In the east, the sky slowly blanched. The last stars were fading. The shapes around Covenant and Hamako grew more distinct, modulating toward revelation.
“That is the Weird of all Demondim-spawn. Each Waynhim and ur-vile beholds itself and sees that it need not have been what it is. It is the fruit of choices it did not make. From this fact both Waynhim and ur-viles draw their divergent spirits. It has inspired in the ur-viles a quenchless loathing for their own forms and an overweening lust for perfection, for the power to create what they are not. Their passion is extreme, careless of costs. Therefore they have given millennia of service to the Despiser, for Lord Foul repays them with both knowledge and material for their breedings. Thus comes your companion.
“And therefore the Waynhim have been greatly astonished to find no ill in him. He is an—an apotheosis. In him, it appears that the ur-viles have at last transcended their unscrupuling violence and achieved perfection. He is the Weird of the ur-viles incarnate. More of him I may not say.
“But the spirit of the Waynhim is different entirely. They are not reckless of costs; from the great Desecration which Kevin Landwaster and Lord Foul conceived upon the Land, they learned a horror of such passions. They foresaw clearly the price the ur-viles paid, and will ever pay, for self-loathing, and they turned in another way. Sharing the Weird, they chose to meet it differently. To seek self-justification.”

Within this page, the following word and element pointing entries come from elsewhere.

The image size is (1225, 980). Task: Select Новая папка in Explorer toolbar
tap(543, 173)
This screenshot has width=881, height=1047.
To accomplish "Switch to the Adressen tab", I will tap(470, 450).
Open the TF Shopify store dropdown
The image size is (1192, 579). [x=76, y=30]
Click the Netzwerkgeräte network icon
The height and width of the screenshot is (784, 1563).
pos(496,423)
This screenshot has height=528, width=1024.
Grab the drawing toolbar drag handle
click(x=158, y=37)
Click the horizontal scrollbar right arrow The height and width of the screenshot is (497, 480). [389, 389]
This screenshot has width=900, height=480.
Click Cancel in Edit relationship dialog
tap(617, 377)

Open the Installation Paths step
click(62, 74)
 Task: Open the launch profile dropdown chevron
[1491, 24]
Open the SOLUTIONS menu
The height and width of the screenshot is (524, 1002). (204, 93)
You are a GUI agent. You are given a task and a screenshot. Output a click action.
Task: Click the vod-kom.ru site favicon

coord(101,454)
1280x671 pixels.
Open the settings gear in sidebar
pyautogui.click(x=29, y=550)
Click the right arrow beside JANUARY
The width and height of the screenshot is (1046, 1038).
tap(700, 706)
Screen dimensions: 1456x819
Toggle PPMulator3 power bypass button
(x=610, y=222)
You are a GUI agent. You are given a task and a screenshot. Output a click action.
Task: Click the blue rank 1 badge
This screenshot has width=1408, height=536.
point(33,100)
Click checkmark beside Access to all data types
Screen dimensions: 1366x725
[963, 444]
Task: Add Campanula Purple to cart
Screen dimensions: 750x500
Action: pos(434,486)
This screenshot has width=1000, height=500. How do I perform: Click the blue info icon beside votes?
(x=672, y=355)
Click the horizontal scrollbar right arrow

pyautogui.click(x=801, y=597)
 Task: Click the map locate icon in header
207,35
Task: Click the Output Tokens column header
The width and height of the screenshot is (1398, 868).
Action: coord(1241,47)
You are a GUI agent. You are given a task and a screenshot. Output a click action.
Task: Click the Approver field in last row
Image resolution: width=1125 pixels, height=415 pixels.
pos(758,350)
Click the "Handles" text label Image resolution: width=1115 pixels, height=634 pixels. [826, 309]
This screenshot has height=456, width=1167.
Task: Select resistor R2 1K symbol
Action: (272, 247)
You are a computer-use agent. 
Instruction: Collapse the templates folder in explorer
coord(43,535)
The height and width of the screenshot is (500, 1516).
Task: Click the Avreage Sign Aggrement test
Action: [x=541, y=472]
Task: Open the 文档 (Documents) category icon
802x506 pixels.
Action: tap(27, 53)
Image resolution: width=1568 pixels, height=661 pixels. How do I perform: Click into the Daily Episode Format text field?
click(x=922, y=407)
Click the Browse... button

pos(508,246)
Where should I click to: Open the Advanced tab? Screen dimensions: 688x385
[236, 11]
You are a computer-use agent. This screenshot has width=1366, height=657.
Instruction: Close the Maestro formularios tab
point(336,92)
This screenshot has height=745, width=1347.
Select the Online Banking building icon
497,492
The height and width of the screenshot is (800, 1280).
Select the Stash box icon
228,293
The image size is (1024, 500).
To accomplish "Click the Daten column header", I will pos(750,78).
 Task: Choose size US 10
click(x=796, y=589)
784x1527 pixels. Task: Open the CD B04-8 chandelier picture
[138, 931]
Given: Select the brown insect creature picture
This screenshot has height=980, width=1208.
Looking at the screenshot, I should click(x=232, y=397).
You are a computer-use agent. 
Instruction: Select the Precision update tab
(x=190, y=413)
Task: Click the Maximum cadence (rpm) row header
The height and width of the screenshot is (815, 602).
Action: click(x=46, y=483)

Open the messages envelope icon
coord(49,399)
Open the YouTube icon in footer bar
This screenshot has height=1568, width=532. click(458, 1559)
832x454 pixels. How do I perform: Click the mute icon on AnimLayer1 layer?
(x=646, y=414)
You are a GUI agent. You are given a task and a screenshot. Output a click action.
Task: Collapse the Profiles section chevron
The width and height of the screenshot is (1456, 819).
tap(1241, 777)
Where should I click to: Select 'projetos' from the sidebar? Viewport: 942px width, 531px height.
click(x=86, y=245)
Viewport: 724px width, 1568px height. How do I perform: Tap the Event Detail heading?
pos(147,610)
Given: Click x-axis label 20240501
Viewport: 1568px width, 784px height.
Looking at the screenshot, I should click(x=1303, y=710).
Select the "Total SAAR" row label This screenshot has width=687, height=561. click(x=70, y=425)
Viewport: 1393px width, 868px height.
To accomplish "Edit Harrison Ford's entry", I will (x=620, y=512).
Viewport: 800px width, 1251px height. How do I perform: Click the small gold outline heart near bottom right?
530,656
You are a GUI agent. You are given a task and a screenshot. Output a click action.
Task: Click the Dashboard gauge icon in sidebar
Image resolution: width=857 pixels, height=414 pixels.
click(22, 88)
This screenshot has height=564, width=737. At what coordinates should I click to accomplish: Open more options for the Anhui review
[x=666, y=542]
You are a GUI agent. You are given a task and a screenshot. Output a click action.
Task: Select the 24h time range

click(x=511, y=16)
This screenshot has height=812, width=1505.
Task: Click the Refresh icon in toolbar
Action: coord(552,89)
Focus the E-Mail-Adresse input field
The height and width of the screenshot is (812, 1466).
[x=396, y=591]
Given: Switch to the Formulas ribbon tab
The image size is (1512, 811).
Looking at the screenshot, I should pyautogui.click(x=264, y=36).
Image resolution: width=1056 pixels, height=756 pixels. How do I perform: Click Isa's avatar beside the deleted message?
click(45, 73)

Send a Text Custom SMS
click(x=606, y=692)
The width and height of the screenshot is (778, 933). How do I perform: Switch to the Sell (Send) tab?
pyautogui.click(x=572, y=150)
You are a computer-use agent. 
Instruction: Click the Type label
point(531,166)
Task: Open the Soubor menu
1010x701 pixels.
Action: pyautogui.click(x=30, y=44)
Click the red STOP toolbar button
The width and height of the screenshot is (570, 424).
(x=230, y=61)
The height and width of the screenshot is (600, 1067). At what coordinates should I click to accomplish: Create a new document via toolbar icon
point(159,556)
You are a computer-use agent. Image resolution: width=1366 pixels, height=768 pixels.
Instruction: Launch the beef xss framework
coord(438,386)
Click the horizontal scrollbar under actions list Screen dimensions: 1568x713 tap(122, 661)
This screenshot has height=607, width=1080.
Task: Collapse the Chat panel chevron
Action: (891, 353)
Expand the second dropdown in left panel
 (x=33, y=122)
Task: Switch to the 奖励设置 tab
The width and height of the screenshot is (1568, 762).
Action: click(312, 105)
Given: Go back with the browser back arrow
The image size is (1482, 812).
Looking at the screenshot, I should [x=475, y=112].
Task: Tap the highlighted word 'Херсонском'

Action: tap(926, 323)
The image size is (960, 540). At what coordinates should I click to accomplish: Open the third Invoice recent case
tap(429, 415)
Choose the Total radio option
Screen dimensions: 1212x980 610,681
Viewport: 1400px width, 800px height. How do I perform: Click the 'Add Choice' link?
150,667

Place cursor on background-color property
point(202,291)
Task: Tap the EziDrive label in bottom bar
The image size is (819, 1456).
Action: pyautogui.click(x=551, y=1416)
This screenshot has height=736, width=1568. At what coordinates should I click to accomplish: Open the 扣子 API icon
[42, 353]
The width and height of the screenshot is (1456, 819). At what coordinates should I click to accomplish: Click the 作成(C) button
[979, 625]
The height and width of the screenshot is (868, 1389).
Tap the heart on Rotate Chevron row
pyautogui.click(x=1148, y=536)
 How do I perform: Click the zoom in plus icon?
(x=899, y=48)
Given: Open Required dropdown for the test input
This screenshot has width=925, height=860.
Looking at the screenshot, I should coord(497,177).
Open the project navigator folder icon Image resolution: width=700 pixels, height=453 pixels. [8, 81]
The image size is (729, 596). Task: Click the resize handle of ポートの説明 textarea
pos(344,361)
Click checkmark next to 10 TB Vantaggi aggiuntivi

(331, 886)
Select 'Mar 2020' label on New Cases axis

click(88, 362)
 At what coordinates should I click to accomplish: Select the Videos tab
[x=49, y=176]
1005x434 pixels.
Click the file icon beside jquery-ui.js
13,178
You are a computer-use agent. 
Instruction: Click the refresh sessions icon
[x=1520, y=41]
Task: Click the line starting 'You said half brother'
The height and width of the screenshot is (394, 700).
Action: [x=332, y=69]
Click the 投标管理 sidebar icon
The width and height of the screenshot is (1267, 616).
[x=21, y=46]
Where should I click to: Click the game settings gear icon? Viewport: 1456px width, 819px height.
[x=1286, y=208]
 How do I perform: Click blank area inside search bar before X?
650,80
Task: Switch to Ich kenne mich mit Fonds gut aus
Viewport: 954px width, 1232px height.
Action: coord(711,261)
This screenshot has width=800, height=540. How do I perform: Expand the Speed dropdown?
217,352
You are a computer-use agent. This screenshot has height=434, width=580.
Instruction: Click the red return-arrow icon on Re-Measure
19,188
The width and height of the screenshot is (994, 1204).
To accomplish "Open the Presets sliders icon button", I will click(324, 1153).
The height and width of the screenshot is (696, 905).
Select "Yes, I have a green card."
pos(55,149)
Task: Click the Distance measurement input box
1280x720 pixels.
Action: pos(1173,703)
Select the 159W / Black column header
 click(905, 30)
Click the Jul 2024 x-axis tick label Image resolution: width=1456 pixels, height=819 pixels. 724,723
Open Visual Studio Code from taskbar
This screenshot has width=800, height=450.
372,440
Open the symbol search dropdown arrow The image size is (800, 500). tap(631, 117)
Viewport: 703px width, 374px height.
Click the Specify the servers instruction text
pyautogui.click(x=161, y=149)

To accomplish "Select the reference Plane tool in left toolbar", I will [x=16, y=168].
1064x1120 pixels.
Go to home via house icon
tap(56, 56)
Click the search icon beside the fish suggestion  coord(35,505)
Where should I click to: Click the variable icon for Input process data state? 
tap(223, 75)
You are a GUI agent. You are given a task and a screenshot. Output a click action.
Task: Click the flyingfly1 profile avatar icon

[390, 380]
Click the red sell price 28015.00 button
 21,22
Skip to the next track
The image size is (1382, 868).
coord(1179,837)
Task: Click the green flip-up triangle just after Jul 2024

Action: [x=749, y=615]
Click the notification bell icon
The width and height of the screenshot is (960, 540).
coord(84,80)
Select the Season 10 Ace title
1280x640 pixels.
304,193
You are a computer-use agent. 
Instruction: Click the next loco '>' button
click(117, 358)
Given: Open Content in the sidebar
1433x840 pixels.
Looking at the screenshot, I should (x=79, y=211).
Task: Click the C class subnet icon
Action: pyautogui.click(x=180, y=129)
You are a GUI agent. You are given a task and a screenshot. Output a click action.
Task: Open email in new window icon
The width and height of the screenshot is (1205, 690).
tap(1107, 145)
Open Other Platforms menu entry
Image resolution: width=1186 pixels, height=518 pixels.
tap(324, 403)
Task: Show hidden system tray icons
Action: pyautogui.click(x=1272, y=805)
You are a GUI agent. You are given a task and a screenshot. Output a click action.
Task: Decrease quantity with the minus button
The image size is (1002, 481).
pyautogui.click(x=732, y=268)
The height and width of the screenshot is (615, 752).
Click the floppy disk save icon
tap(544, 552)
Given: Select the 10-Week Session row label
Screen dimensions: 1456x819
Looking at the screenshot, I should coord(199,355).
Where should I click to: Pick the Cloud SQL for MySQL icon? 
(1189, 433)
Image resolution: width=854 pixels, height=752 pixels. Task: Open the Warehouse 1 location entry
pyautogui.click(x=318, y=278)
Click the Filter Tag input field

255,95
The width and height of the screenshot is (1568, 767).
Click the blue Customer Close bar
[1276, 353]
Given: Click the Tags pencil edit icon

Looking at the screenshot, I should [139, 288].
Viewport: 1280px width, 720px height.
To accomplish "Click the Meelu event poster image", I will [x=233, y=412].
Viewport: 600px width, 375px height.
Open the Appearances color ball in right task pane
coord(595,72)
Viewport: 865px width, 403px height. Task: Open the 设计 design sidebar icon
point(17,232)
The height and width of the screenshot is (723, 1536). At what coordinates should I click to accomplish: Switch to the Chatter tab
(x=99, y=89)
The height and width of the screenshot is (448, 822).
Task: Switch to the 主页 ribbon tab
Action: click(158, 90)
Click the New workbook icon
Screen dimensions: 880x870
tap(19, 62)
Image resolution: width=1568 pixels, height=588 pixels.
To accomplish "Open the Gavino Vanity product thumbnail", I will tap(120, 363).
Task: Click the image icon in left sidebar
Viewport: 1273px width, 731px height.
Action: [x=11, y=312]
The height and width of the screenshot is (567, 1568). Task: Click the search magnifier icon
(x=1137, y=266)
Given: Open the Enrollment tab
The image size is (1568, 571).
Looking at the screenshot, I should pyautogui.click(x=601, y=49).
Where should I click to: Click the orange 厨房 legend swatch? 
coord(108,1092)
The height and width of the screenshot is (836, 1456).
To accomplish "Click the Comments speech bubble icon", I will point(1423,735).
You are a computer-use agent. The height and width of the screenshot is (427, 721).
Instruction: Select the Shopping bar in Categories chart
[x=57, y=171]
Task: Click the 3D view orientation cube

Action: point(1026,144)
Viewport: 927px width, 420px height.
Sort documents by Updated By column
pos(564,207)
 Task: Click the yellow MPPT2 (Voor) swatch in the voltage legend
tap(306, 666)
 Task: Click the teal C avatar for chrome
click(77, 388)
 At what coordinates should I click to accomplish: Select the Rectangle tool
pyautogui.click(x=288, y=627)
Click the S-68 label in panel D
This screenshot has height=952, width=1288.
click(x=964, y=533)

Hamako shifted his position, turned more squarely toward the east.
“In the Waynhim tongue, Weird has several meanings. It is fate or destiny—but it is also choice, and is used to signify council or decision-making. It is a contradiction—fate and choice. A man may be fated to die, but no fate can determine whether he will die in courage or cowardice. The Waynhim choose the manner in which they meet their doom.